Additionally, some directories don't even make a lot of sense these days- who is distinguishing between mounting data in /media
, or /mnt
? What about people mounting directories in their home directory?
Tackling directories also allows us to rethink what a file looks like to SeoulOS, what modes files have, and how we can interact with them.

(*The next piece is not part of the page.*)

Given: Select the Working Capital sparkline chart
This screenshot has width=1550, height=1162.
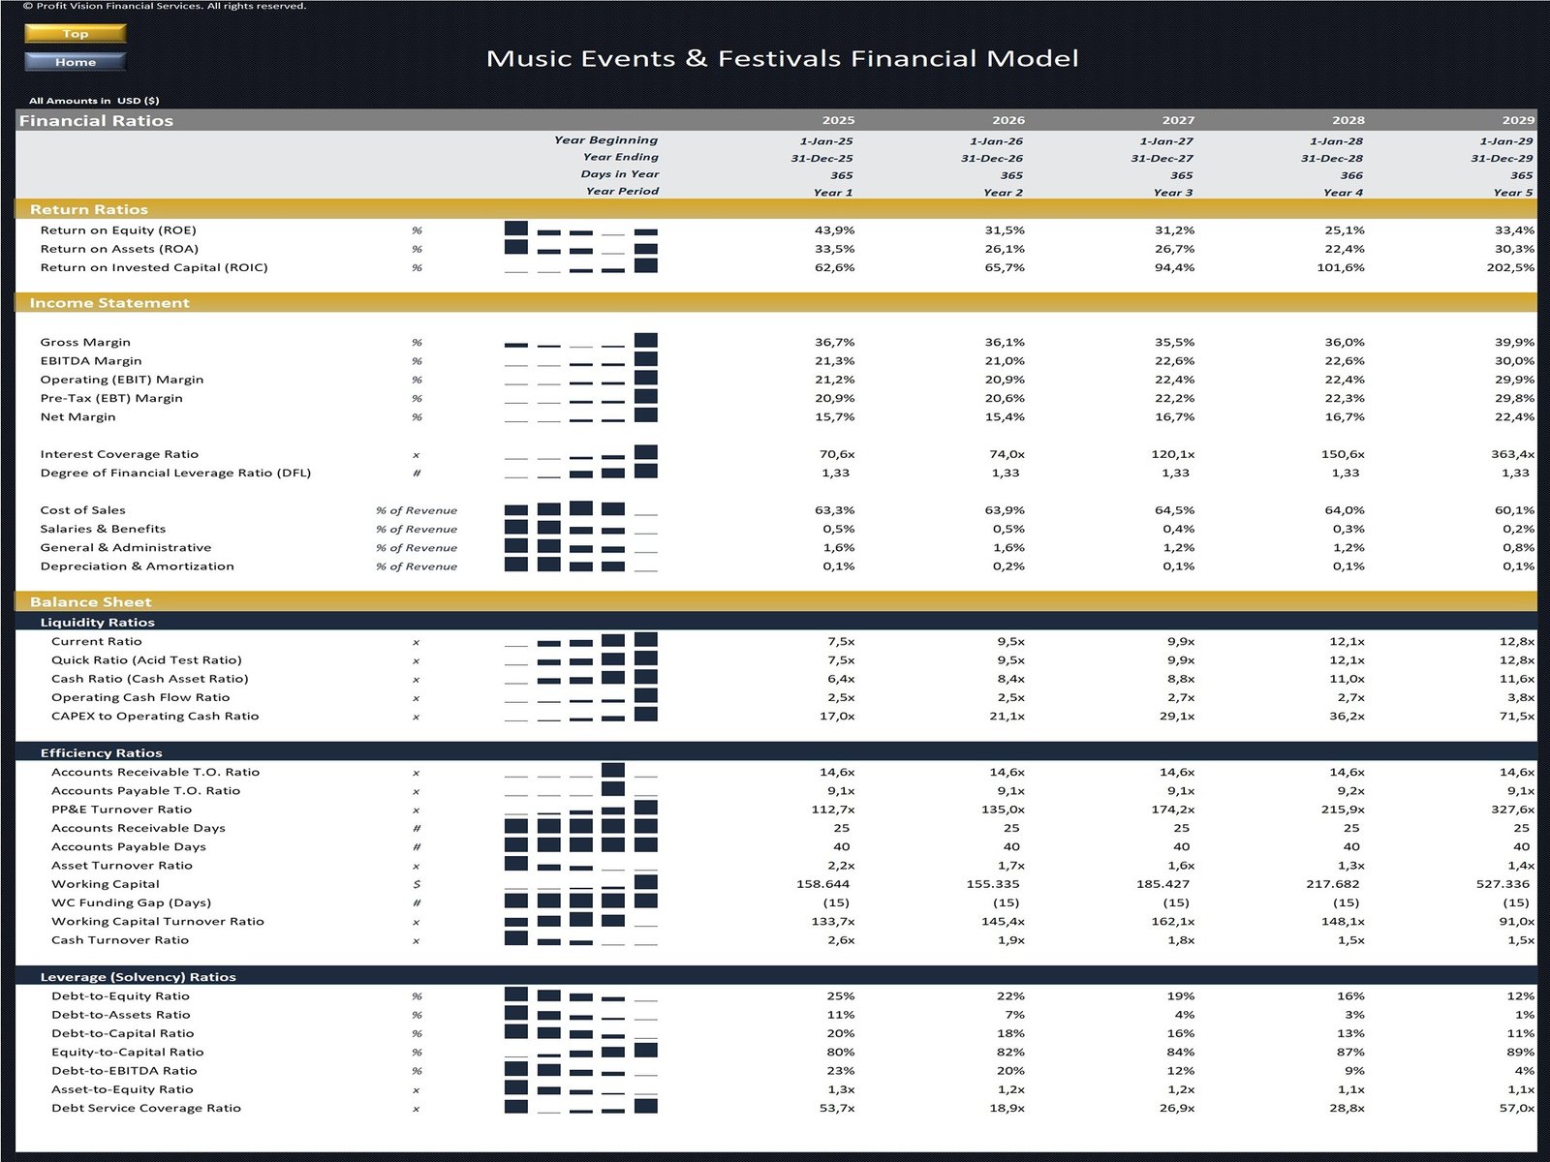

Thus, let's rethink things a bit.
Ignoring, for a minute, the tedious cliche of "eVeRyThInGs a FiLe", and forgetting everything we know about POSIX files (fuck it, for now do we even care about such distinctions as whether a file must end with an eol, and whether an eol contains a newline (it doesn, but that doesn't matter for this file, either), there are a number of important types of files and directories which we're going to want
File | Purpose | Notes |
---|---|---|
sda1 , usb1 |
Device files | Exposing these as files makes a certain amount of sense, especially for cloning or zeroing |
anything in proc, sys | Kernel tunables, details | Tunables should exist outside of read-only details, and stuff should be well gated |
binaries, configs, logs | to do stuff /shrug | Do we really need to separate this stuff off from one another? Perhaps for backing up config files, or putting logs in a tmpfs or something. Maybe opening files in different ways helps this |
user files | Whatever files a user wants | Obviously not going to fuck around with these. Users can do whatever the hell they want |
header files, kernel sources | Bootstrapping files, building software | This is another one of those things that makes sense to be completely freeform |
Realistically there are only a few classifications of files we care about
- Devices
- Psuedo files (kernel stuffs)
- Application files (logs, configs, binaries)
- Bootstrap files
- User files
Within this, then, most files are 'regular' files. Create, write, delete. They don't need much beyond an ACL of some sort, and modes (R/RW/A). Executionable files are pretty much the same; (R/RW/RWX/RX/ whatever) but with the addition of capabilities (kernel plugins, for instance).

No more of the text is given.